### SHORT TASK A
In the article on the round-table about book streaming, what share of the global music market did digital sales represent in 2013?
### SHORT TASK B
Extend the article on the book-streaming round-table, picking up after its final sentence.

--- Begin TEXT EXCERPT ---

Following the success of subscription offers in the music and film industry, online streaming companies are emerging. With Netflix and Spotify paving the way for new players, the streaming model seems to apply to various cultural industries. There are great expectations for the publishing industry.
To discuss its evolution in the e-book market, the Labo de l’Edition organized a round-table debate with three promising start-ups. We gathered the co-founders of two freemium reading platforms: Justo Hidalgo from 24symbols, launched in Spain in 2011 and Hélène Mérillon from Youboox, in 2012 in France. The third speaker, Thomas Salomon, co-founded Storyplay’r, a reading and recording streaming service dedicated to children’s books, incubated in the Labo and available since end of 2013.
To benefit from his in-depth knowledge of the leading industry in the streaming business, we asked Rémi Bouton, media and music journalist, to moderate the discussion.
His introduction about the music business digital evolution allows us to understand better the issues and specificities of streaming books services. As the first cultural industry to enter the digital age, music appears as a laboratory for online consumption. Strongly facing piracy, the music industry is struggling to find profitable and attractive models. In 2013, digital sales represent 50% of the global music market, but the proportion between downloads and streaming offers varies depending on countries.

--- End TEXT EXCERPT ---
--- Begin GIVEN DATA ---

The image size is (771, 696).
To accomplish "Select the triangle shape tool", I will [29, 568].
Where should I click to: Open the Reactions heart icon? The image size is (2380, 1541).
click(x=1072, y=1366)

--- End GIVEN DATA ---

### WRITTEN ANSWER A
50%

### WRITTEN ANSWER B
For the first time the past year digital music sales decreased in favor of ad-supported and paid subscription offers, such as Spotify and Deezer. In North Europe, streaming has already cannibalized the digital sales and has emerged as the main way of consuming music. However, the economical model is far from being financially viable for the artists: the average revenue for a stream is 0,007€. According to forecasts, this hurdle can be cleared by the increasing number of subscribers, from 29 million at the end of 2013 to 191 million by the end of 2018. To foresee this expansion, Rémi Bouton evokes the increase of partnerships with telecom companies and household equipment in mobile devices.
What about books streaming?
Can the digital music streaming model adapt to the publishing market?
Rémi Bouton recalls some essential differences between the two industries. The book industry appears to have inherent limitations that can impact the growth of the streaming model. A strong local integration supported by various national legislation, but also the use of DRM and non-interoperable devices might curb the expansion of streaming platforms in the publishing industry.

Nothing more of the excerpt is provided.